Os pais são, em primeira instância, para suas crianças, aquilo que dizem ser, e dessa promessa, elas aguardam ansiosas por uma comprovação. Perceba-se a felicidade em seus rostos, quando são capazes de constatar, pessoalmente, que seus pais falaram a verdade, isto é, que aquilo que disseram, foram capazes de cumprir. A frustração do não cumprimento, se assemelha, ao que sentimos quando nos sentimos traídos por um amigo, não por qualquer um, mas por um amigo.

Dessa frustração elas demoram, ou não conseguem, se livrar mais. Ficarão em dúvida sobre elas mesmas, se tornarão campo fértil para serem manipuladas por oportunistas, pelas más companhias. Tenderão a perder a confiança nos seus pais, ou educadores, e isso dificilmente pode ser revertido, e a confiança restaurada. Poderão até confiar, mas com ressalvas, o que não é confiança absoluta.




De nossa atitude diante de uma falha ou perda, também eles herdarão nosso comportamento, seja ele de fracasso ou persistência. O bom humor diante de um contratempo, este é um dos maiores presentes que podemos lhes dar como educação de valor. Um adulto que enfrenta seus problemas com bom humor, jamais agirá com insensatez, sob nenhuma circunstância. Ele sabe que perder faz parte do jogo, e que não se perde sempre, nem para sempre, por isso aprende com os contratempos, e ensina, mesmo sem o saber, bem humorado, para suas atentas crianças.


Mas, para que se tornem fortes diante dos problemas, primeiro temos que lhes mostrar, na prática, através do nosso próprio exemplo. Existe lição mais objetiva para uma criança, que ver o próprio pai, ou educador, mostrando para ela mesma, através de si mesmo, que aquela coisa sobre a qual lhe falou, é real? Ao dar um exemplo de atitude ética, ou postura diante de um problema, cumpra, para provar que aquilo é possível, que é coisa possível de ser feita.

Não se tratará mais de simples palavras, mais de palavras que foram confirmadas pelo exemplo, e isso, definitivamente, para elas, torna-se uma verdade incontestável, incorruptível, para o resto de suas vidas.
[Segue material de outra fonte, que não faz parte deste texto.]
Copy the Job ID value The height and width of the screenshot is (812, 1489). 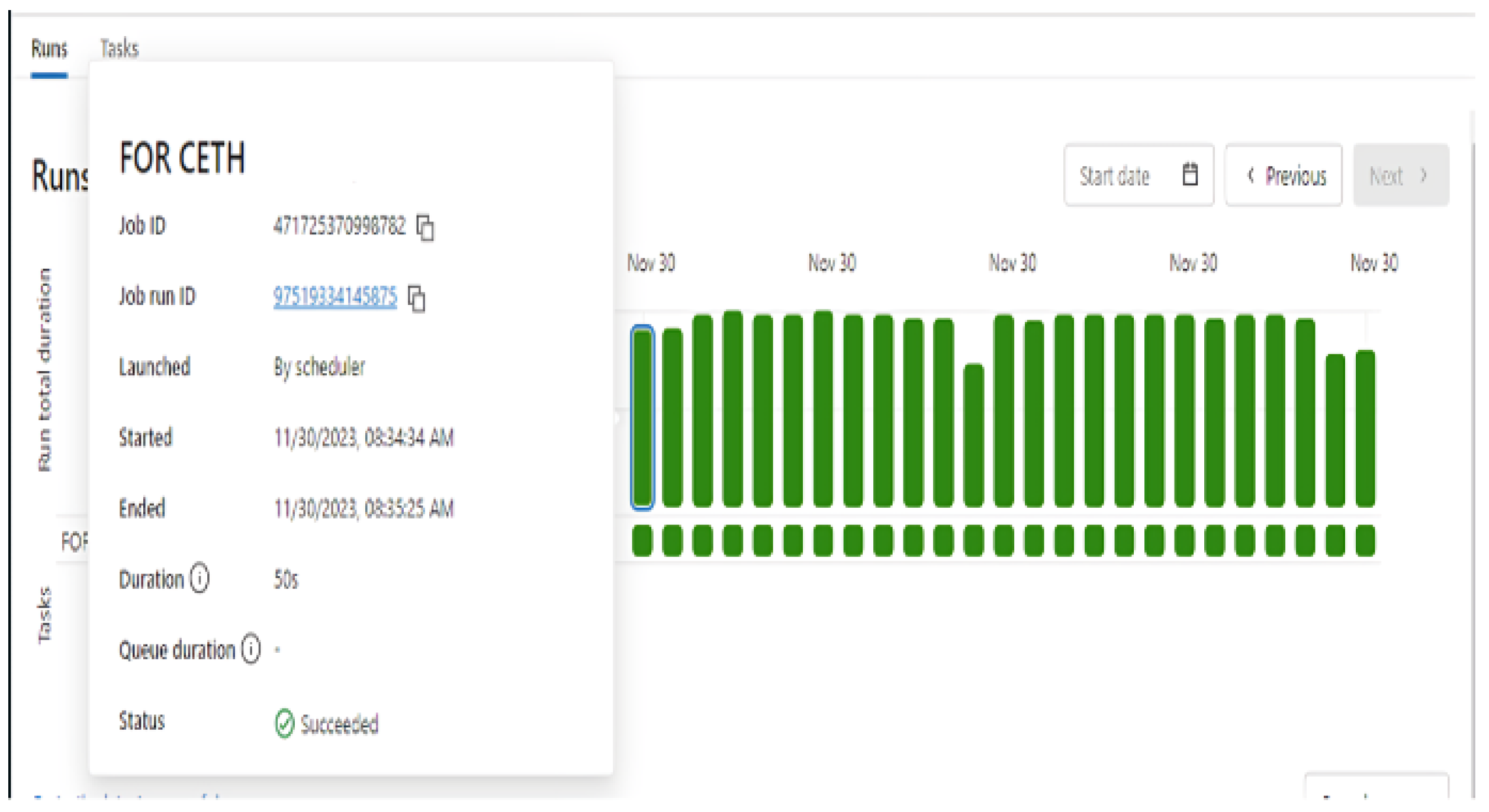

Por último, uma lamentação seguida de comentários degradantes, é uma excelente forma de criarmos uma criança negativa, pois ela encontrará mais exemplos desse tipo na rua, que os comentários edificantes. Por isso, devemos comentar as injúrias sofridas, ou problemas inevitáveis, sempre com uma dose de imparcialidade ou critica bem humorada. Isso criará nelas a certeza de que, um contratempo é apenas um dos lados da questão, que existe outro lado, e este pode ser, a saída.